▸ What the task asks
From the text below on crossbows and longbows, extract the passage that begins with the words "Here, we’ll take" and ends after the words "of its kingdoms.". Copy it word for word.

The history or archery has seen many variations on the simple bow, from the relatively simple (the longbow), to the relatively complex (the crossbow).
Here, we’ll take a “deep dive” and compare these two bows: we’ll look at crossbows vs. longbows in the Medieval era, how these two weapons performed in battle—their strengths and weaknesses—and then we’ll talk about the modern experience of recreationally shooting both of these bows, and how they perform on a bowhunt.
If you’re a historian, an RPG enthusiast, or simply an archer who wants to learn more about your hobby, hopefully there’s something here for you.
Crossbows vs. Longbows in the Medieval Era
Both longbows and crossbows were important weapons during the Medieval Era, and each played an important role in military and civilian life. For the time period, they were advanced technology that ultimately determined Europe’s history and the fate of its kingdoms.
Crossbows: The Details
These are, perhaps, the more complicated of the two weapons, so we’ll start here:
Construction of Crossbows
At the beginning of the Medieval Period, craftsmen made crossbows almost entirely of wood—usually yew or olive wood, which was the same material used for the vertical bows of the time. By the end of the Medieval Period, construction was more complicated—steel laths, or limbs, were common, but these increased the draw weight of the weapon so much that a crank or windlass was necessary to cock it.
A typical crossbow was usually about two feet wide at the limbs and around 18 inches long (though this varied greatly between makers of crossbows). The bowstring was very thick and usually made of animal sinew, though hemp was popular too. The bolts were very light compared to longbow arrows, as little as 1.25 ounces and usually made of wood with a steel or iron head. They were also a bit shorter than arrows, as is the case today.
Crossbows had incredibly high draw weights, sometimes reaching over 500 pounds. Obviously this was impossible for anyone to draw, so it required cranks or multiple people (or both!). As a result, crossbows did not have a high rate of fire. Skilled crossbowmen could maybe make two or three shots a minute, with accuracy up to 400 yards. Medieval crossbows, even those with hundreds of pounds of draw weight, only shot bolts at around 140 feet per second, which is not much faster than the longbows of the time. Their strength, as it is today, was their incredible potential for accuracy, which far surpassed that of longbows. Longbows had other strengths, as we’ll explore in a minute, but that feature—ease of accuracy—is a crossbow’s main advantage.

▸ Extracted records
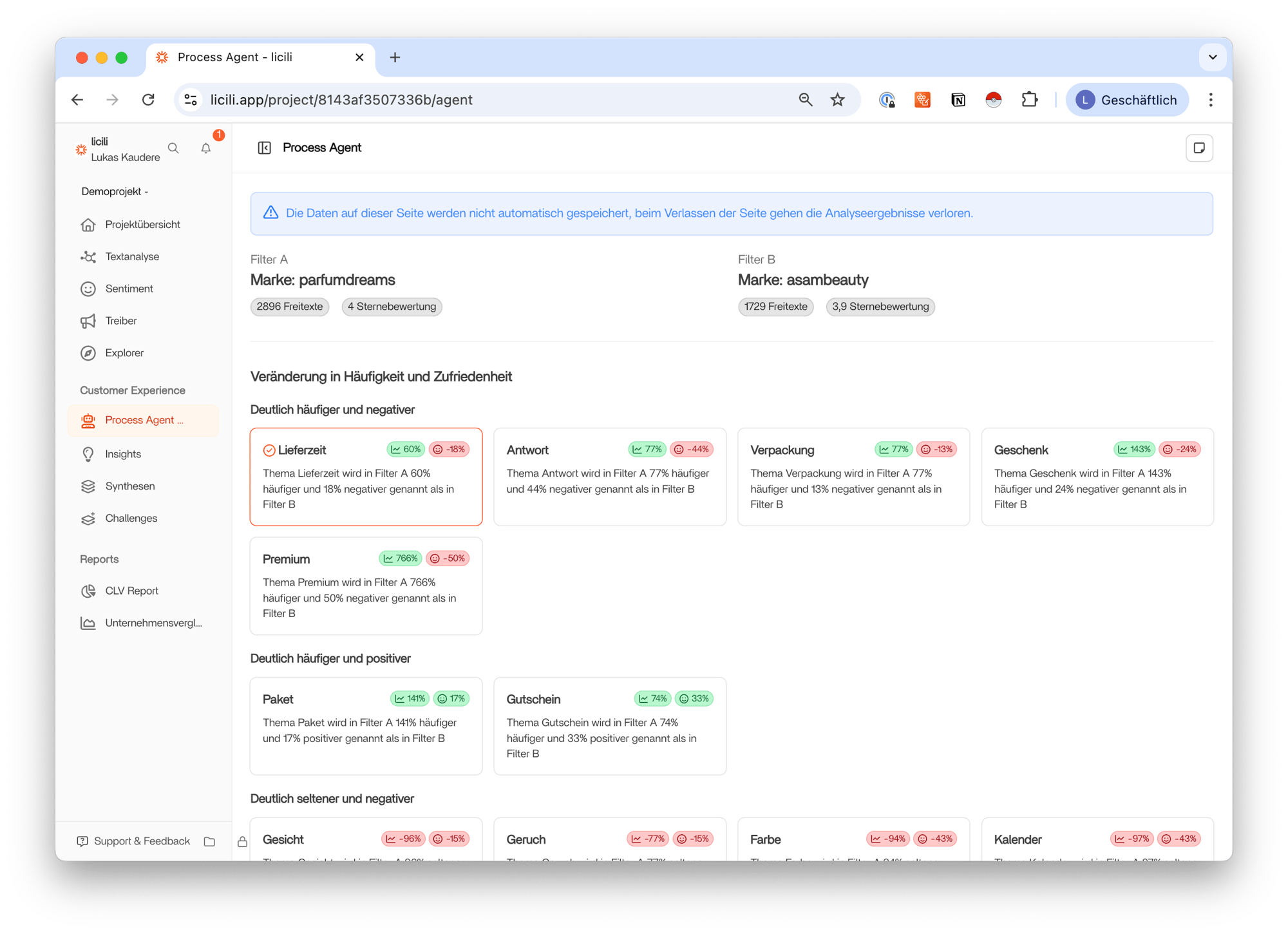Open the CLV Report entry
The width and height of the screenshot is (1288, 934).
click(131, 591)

...

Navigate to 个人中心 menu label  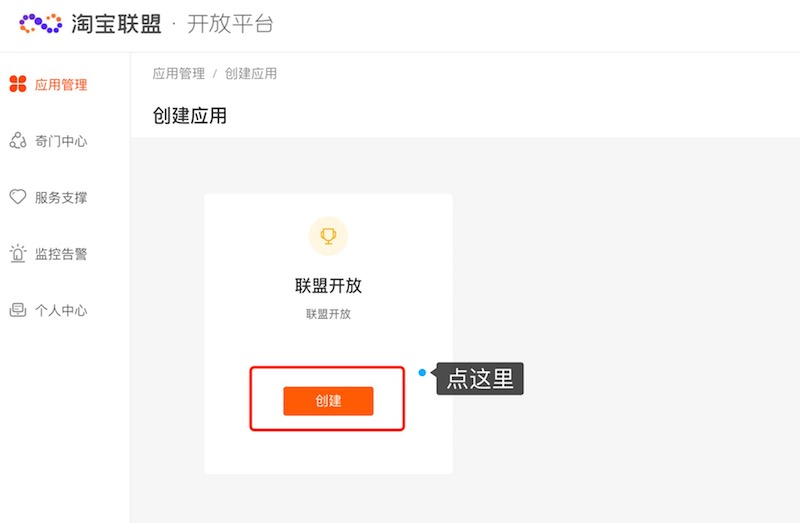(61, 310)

▸ Exercise answer
Here, we’ll take a “deep dive” and compare these two bows: we’ll look at crossbows vs. longbows in the Medieval era, how these two weapons performed in battle—their strengths and weaknesses—and then we’ll talk about the modern experience of recreationally shooting both of these bows, and how they perform on a bowhunt.
If you’re a historian, an RPG enthusiast, or simply an archer who wants to learn more about your hobby, hopefully there’s something here for you.
Crossbows vs. Longbows in the Medieval Era
Both longbows and crossbows were important weapons during the Medieval Era, and each played an important role in military and civilian life. For the time period, they were advanced technology that ultimately determined Europe’s history and the fate of its kingdoms.